→ **Exercise**
Transcribe every entry word for word, but drop the pictures.

(Collected data entries)

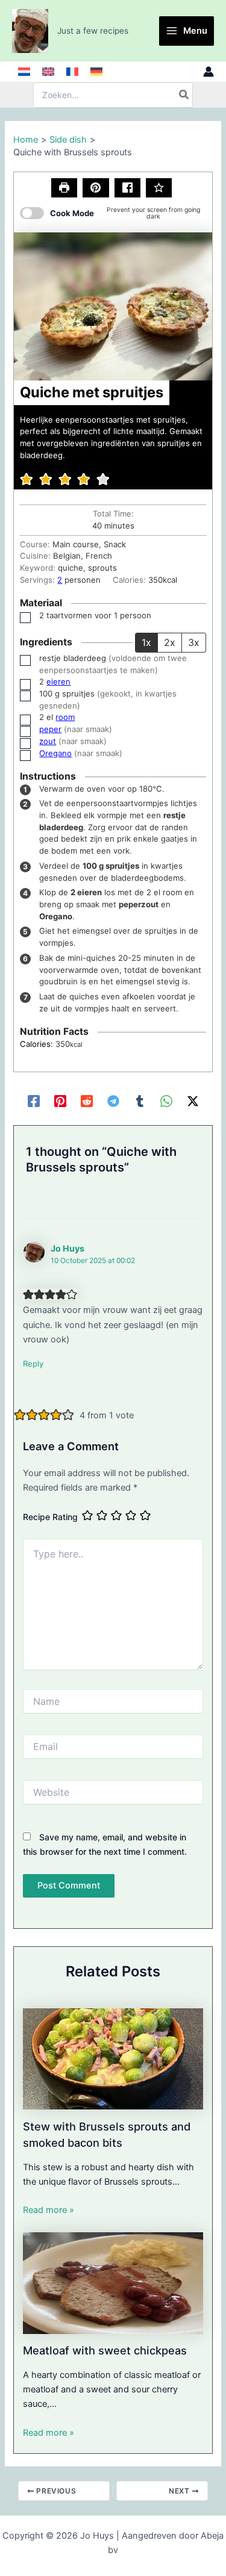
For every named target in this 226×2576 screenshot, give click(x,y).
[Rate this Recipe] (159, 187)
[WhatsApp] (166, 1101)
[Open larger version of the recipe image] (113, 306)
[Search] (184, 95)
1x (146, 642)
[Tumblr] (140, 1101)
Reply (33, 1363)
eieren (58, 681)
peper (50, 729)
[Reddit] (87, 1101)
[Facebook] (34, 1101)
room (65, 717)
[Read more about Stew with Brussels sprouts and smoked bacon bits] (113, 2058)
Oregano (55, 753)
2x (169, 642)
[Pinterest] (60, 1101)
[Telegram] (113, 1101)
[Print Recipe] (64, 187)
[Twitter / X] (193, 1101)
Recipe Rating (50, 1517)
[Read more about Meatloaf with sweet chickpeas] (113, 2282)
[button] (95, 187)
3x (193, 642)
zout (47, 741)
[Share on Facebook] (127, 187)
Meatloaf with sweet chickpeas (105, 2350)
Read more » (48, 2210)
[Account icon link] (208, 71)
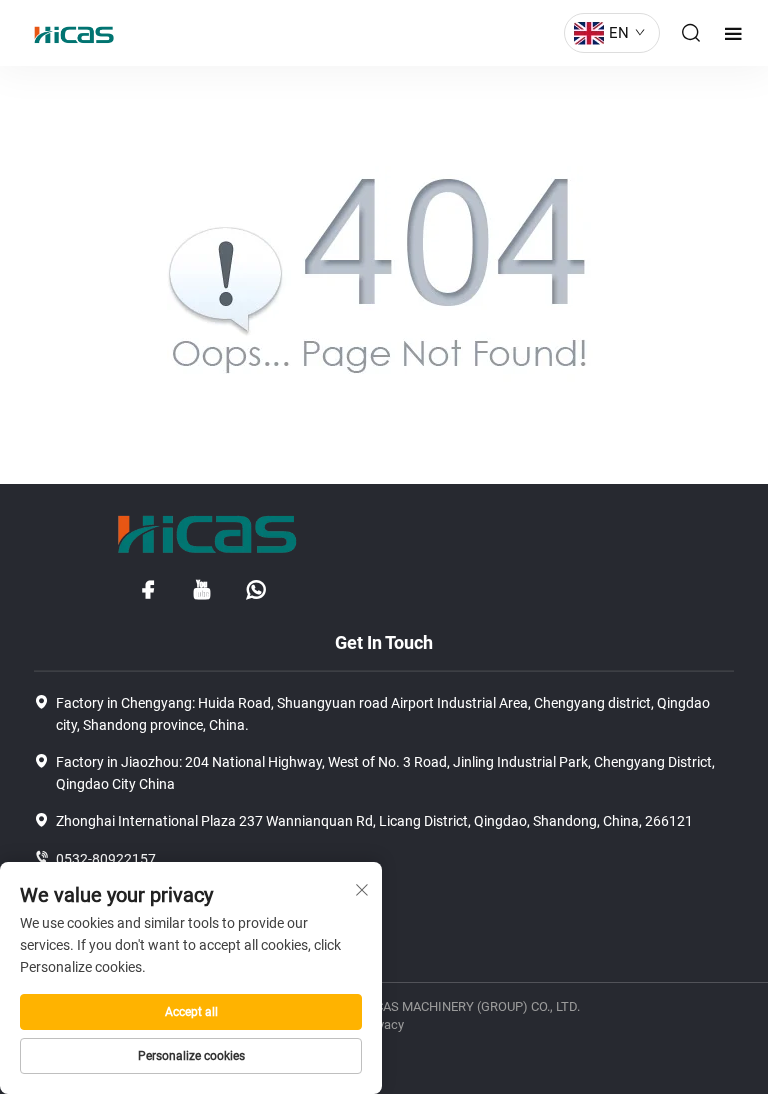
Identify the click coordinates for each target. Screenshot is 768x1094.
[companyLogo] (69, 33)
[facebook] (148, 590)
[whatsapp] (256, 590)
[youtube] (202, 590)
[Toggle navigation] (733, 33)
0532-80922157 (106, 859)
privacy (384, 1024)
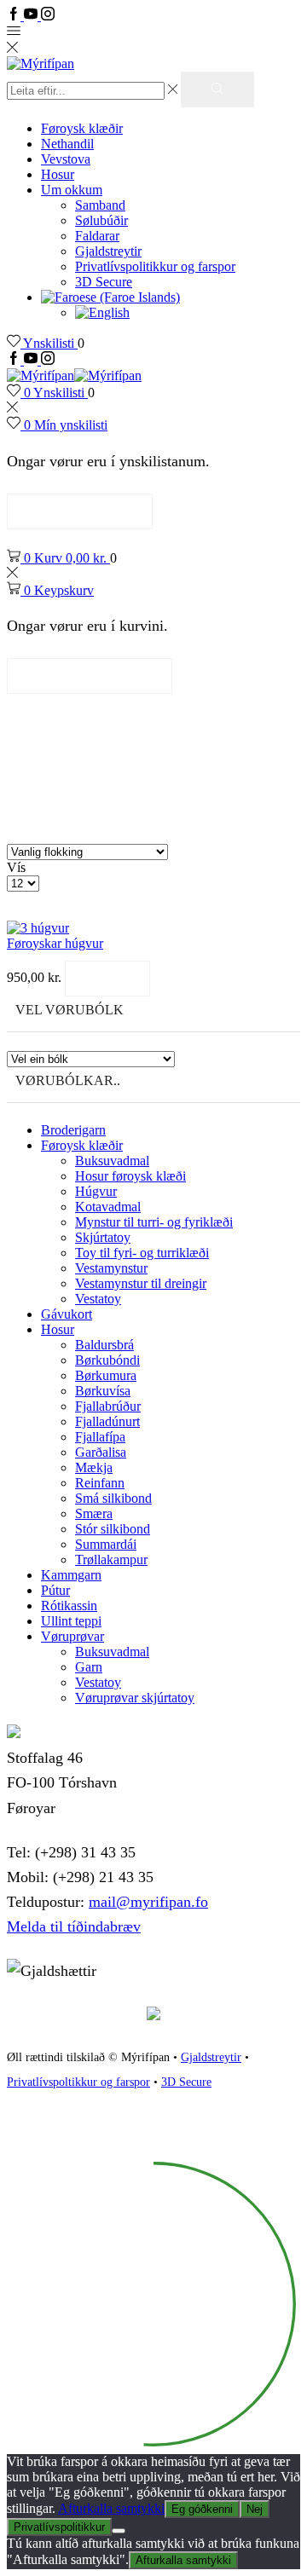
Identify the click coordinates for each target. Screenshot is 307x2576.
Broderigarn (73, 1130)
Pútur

→ **Result for this task**
For every named target in this 226×2576 screenshot, give click(x,y).
[Rate this Recipe] (159, 187)
[WhatsApp] (166, 1101)
[Open larger version of the recipe image] (113, 306)
[Search] (184, 95)
1x (146, 642)
[Tumblr] (140, 1101)
Reply (33, 1363)
eieren (58, 681)
peper (50, 729)
[Reddit] (87, 1101)
[Facebook] (34, 1101)
room (65, 717)
[Read more about Stew with Brussels sprouts and smoked bacon bits] (113, 2058)
Oregano (55, 753)
2x (169, 642)
[Pinterest] (60, 1101)
[Telegram] (113, 1101)
[Print Recipe] (64, 187)
[Twitter / X] (193, 1101)
Recipe Rating (50, 1517)
[Read more about Meatloaf with sweet chickpeas] (113, 2282)
[button] (95, 187)
3x (193, 642)
zout (47, 741)
[Share on Facebook] (127, 187)
Meatloaf with sweet chickpeas (105, 2350)
Read more » (48, 2210)
[Account icon link] (208, 71)
Identify the click coordinates for each target. Screenshot is 768x1094.
[companyLogo] (69, 33)
[facebook] (148, 590)
[whatsapp] (256, 590)
[youtube] (202, 590)
[Toggle navigation] (733, 33)
0532-80922157 (106, 859)
privacy (384, 1024)
Identify the click coordinates for each target. Screenshot is 307x2576.
Broderigarn (73, 1130)
Pútur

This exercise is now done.